What are the beliefs, attitudes and practices of front-line staff in long-term care (LTC) facilities related to osteoporosis awareness, management and fracture prevention?
1 Division of Rheumatology and Department of Medicine, St. Joseph's Healthcare and McMaster University, Hamilton, Ontario, Canada
2 Departments of Clinical Epidemiology and Biostatistics and Medicine, McMaster University, Hamilton, Ontario, Canada
3 St Joseph's Healthcare, Hamilton, Ontario, Canada
4 Department of kinesiology, Waterloo University, Waterloo, Ontario, Canada
5 Division of Geriatrics and Department of Medicine, Hamilton Health Science and McMaster University, Hamilton, Ontario, CIHR -Eli Lilly Chair Osteoporosis and Fracture Prevention, Canada
BMC Geriatrics 2010, 10:73 doi:10.1186/1471-2318-10-73Published: 8 October 2010
Compared to the general elderly population, those institutionalized in LTC facilities have the highest prevalence of osteoporosis and subsequently have higher incidences of vertebral and hip fractures. The goal of this study is to determine how well nurses at LTC facilities are educated to properly administer bisphosphonates. A secondary question assessed was the nurse's and PSW's attitudes and beliefs regarding the role and benefits of vitamin D for LTC patients.
Eight LTC facilities in Hamilton were surveyed, and all nurses were offered a survey.
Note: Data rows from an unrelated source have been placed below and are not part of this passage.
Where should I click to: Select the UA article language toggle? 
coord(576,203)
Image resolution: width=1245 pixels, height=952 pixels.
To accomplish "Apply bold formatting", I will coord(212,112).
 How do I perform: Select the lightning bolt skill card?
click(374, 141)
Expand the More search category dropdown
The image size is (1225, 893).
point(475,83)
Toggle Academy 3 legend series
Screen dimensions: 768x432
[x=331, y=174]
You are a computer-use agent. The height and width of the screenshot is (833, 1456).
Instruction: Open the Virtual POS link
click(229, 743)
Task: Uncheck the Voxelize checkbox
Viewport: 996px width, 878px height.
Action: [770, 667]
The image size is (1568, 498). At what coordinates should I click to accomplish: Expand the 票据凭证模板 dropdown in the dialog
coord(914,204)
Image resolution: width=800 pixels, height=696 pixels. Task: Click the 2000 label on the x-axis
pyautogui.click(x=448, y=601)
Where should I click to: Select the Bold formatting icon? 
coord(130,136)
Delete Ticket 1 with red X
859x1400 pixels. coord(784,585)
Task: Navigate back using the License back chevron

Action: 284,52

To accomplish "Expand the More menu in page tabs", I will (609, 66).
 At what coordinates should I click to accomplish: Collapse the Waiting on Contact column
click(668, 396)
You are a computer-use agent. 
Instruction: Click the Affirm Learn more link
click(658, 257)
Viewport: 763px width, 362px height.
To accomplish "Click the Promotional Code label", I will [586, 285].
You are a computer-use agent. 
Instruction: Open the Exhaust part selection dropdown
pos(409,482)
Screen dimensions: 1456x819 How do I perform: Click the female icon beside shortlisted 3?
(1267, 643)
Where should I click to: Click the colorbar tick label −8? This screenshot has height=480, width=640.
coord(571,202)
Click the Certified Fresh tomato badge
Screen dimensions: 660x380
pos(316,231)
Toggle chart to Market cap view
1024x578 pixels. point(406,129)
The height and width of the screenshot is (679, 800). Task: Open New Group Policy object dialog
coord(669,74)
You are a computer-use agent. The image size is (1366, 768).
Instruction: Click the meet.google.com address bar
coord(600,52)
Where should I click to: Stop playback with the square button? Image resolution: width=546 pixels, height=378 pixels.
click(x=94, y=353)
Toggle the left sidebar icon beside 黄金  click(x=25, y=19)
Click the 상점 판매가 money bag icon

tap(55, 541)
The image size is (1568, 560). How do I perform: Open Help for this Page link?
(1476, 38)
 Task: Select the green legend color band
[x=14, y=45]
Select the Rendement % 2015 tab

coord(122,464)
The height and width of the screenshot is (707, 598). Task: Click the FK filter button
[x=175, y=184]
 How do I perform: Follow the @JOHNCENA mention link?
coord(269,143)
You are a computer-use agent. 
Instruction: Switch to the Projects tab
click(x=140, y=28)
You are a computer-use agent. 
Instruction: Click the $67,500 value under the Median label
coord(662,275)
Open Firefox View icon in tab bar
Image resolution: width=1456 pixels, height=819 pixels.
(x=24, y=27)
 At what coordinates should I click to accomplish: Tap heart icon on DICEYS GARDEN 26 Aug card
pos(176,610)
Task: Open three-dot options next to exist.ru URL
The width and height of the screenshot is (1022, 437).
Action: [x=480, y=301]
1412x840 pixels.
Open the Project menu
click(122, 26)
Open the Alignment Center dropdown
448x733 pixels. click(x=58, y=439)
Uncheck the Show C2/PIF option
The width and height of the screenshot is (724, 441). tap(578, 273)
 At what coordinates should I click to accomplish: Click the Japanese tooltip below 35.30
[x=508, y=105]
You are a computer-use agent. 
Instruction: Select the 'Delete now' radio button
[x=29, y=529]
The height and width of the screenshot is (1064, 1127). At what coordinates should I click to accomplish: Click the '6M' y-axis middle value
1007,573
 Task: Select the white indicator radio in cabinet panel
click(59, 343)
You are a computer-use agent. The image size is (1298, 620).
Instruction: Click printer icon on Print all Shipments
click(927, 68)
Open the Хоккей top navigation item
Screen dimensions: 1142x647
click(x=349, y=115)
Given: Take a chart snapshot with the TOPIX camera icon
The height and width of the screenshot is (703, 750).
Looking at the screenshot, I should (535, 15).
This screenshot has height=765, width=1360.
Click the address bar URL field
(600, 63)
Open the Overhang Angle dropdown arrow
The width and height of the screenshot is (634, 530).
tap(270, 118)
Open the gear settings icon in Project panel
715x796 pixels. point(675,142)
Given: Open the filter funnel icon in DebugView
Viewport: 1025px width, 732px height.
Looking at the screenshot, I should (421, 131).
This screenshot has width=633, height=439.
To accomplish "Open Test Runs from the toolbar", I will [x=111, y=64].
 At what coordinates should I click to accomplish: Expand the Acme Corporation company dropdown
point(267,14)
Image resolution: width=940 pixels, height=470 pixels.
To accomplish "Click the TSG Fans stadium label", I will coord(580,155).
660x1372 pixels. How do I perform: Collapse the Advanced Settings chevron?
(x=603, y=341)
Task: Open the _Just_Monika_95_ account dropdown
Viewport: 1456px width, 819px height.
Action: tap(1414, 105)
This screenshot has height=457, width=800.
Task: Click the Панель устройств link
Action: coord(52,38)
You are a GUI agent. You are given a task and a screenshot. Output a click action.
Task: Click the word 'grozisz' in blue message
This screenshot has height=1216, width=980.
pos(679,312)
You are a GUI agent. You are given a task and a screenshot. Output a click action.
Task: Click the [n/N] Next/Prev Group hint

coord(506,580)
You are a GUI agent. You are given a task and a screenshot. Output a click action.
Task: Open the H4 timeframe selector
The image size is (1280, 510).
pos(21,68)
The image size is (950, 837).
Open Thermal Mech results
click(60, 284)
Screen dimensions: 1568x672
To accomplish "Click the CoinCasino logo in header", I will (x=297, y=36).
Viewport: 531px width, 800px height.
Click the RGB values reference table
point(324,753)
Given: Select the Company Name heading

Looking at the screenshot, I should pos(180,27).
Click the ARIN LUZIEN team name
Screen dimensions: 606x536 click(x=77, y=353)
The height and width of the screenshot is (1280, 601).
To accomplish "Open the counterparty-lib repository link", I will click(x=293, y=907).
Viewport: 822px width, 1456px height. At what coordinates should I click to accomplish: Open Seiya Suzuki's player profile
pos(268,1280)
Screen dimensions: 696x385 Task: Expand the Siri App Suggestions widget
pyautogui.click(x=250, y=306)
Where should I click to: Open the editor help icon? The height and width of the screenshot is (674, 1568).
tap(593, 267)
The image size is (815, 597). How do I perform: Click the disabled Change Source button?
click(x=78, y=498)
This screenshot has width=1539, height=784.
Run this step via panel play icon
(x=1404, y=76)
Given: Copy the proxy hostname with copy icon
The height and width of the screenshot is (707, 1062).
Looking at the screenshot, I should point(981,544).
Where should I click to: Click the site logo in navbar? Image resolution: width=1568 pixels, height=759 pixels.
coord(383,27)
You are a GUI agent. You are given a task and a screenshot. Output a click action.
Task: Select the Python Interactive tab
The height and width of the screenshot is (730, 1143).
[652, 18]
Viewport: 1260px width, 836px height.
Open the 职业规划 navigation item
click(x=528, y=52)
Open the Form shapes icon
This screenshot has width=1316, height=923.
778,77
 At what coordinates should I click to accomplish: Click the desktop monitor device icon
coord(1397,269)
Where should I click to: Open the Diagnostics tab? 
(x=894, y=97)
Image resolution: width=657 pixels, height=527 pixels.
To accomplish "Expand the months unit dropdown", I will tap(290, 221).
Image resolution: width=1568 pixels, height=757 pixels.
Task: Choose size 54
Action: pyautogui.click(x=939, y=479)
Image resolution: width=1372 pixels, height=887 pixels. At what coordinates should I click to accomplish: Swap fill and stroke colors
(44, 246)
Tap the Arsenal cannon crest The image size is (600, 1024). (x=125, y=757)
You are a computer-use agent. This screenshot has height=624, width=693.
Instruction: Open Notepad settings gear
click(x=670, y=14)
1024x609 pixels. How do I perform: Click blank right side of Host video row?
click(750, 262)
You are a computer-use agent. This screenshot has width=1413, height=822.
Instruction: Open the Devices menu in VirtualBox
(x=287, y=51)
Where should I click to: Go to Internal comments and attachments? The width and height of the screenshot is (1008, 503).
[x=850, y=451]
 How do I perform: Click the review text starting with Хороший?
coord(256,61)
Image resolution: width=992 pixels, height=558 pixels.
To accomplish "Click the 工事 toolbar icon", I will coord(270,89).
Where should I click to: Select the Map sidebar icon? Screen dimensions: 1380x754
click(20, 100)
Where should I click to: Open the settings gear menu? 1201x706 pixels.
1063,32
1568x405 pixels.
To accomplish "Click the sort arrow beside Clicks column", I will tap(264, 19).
A total 57 registered nurses were surveyed. A 21 item questionnaire was developed to assess existing management practices and specific osteoporosis knowledge areas.
The questionnaire assessed the nurse's and personal support worker's (PSWs) education on how to properly administer bisphosphonates by having them select all applicable responses from a list of options. These options included administering the drug before, after or with meals, given with or separate from other medications, given with juice, given with or without water, given with the patient sitting up, or finally given with the patient supine. Only 52% of the nurses and 8.7% of PSWs administered the drug properly, where they selected the options: (given before meals, given with water, given separate from all other medications, and given in a sitting up position). If at least one incorrect option was selected, then it was scored as an inappropriate administration. Bisphosphonates were given before meals by 85% of nurses, given with water by 90%, given separately from other medication by 71%, and was administered in an upright position by 79%. Only 52% of the nurses and 8.7% of PSWs surveyed were administering the drug properly. Regarding the secondary question, of the 57 nurses surveyed, 68% strongly felt their patients should be prescribed vitamin D supplements. Of the 124 PSWs who completed the survey, 44.4% strongly felt their patients should be prescribed vitamin D supplementation.
Bisphosphonates are quite effective in increasing the bone mineral density of LTC patients, and may reduce fracture rates, but it is only effective if properly administered. In our study, proper administration of bisphosphonate therapy was less than optimal. In summary, although the education of health providers has improved since the mid-1990's, this area still requires further attention and the subject of future quality assurance research.